A vrai dire, la panoplie des mesures à mettre en œuvre n’est pas très fournie, sauf la menace d’une intervention militaire qui semble totalement exclue. Personne ne veut « mourir pour Dantzig » ou pour Sébastopol. Mais une certaine « gesticulation » militaire semble d’ores et déjà être organisée sous la forme de manœuvres de l’OTAN, pour rappeler, à toutes fins utiles que cette organisation reste bien vivante et disposerait le cas échéant de capacités opérationnelles significatives, En outre le survol, pacifique certes, d’avions d’observation américains Awacs sur la frontière polonaise doit certainement « donner de l’urticaire » aux autorités russes.

En dehors de cela, les moyens de pression directs sont assez anodins. Ils se borneraient, comme on sait, au refus d’accorder des visas, éventuellement au « gel » des avoirs bancaires à l’ étranger de certains responsables ukrainiens ou russes, ce qui chagrinerait certainement les oligarques qui sont dans l’entourage du président russe (On dénombre, en effet, quelques 110 milliardaires en Russie). Mais cette dernière mesure serait presque un acte de guerre qui ne serait justifié qu’en cas de très fortes tensions.
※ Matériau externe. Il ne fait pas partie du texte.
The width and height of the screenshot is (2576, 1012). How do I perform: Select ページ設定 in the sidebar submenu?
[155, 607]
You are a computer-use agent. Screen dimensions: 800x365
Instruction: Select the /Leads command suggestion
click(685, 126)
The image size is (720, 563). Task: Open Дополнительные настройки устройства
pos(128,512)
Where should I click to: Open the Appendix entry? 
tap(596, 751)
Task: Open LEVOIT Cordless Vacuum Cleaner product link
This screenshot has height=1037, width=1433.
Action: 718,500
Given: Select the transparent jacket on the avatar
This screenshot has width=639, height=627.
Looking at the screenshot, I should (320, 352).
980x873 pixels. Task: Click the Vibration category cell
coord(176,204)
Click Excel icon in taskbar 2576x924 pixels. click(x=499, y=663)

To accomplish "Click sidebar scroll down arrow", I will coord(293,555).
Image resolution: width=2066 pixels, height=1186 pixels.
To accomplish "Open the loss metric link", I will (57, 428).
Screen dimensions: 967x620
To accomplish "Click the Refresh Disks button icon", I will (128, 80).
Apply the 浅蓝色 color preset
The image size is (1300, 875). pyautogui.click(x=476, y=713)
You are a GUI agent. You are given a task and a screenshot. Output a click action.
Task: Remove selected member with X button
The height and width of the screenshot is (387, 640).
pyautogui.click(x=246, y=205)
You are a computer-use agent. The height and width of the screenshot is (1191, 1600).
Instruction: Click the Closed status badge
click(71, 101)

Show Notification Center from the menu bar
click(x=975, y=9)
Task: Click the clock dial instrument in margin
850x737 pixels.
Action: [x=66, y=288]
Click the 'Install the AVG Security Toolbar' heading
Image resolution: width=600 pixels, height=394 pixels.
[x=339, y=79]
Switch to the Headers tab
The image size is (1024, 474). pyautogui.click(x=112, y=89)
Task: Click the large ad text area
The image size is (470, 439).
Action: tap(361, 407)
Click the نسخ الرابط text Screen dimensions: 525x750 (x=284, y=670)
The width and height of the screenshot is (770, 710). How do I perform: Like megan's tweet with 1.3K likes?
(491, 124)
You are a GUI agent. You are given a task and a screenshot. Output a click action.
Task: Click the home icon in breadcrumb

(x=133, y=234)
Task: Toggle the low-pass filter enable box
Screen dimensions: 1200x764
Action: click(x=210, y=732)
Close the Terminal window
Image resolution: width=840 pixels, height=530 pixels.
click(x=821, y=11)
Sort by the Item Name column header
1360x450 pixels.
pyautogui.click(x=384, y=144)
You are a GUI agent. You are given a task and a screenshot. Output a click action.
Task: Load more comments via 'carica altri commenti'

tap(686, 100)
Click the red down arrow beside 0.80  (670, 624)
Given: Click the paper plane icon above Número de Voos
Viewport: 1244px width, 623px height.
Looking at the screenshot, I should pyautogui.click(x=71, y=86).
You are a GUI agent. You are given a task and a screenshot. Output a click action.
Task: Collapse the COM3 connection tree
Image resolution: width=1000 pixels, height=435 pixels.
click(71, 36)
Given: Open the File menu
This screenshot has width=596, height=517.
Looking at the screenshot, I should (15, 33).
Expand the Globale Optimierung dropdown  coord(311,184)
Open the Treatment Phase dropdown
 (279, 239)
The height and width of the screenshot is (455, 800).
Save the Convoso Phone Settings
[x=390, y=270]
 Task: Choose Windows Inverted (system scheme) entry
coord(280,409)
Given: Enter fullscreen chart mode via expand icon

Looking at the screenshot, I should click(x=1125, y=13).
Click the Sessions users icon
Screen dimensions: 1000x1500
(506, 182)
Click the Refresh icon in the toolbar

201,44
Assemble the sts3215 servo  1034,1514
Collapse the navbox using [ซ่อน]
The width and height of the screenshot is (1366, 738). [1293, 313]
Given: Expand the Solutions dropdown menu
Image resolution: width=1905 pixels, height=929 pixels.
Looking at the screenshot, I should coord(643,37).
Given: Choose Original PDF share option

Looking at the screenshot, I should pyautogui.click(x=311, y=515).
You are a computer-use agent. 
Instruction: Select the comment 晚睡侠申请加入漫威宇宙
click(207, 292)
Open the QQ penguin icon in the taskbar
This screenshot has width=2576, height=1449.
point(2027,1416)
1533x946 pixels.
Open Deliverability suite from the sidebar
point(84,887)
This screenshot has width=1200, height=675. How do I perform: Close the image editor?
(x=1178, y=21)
Mais cela n’est pas là l’essentiel.

C’est sur le plan de l’économie domestique que le retour à une certaine forme de Guerre tiède serait dommageable pour la Russie qui serait ainsi, paradoxalement, victime de son ouverture à l’économie de marché et aux mouvements de capitaux en provenance de l’étranger.

D’ores et déjà la Bourse de Moscou a reculé d’environ 8 %, soit une perte de 60 milliards de dollars qui se sont évanouis dans la nature : ceci représente quand même 110 % du coût des Jeux de Sochi. En conséquence, la Banque centrale a été contrainte de relever les taux d’intérêt de 1,5 %

Mais il y a plus.

La Russie reste tributaire des investissements étrangers pour financer son développement. Plus de la moitié des investissements directs viennent de l’étranger, essentiellement d’Europe. Si cette source de capitaux devait se tarir, la croissance russe en serait très fortement affectée au moment même où un fort ralentissement économique s’est déjà fait sentir. L’économie russe pourrait même éventuellement entrer en stagnation, perspective que les responsables russes doivent surement avoir présent à l’esprit. « Si Paris valait bien une messe », l’acquisition de la Crimée vaudra-t-elle un recul économique durable et difficile à corriger ? La Russie devra choisir entre les règles qui s’imposent à une économie libérale de marché, riche des promesses d’une croissance soutenue, et les satisfactions retirées d’un politique nourrie d’irrédentisme porteuse de risques.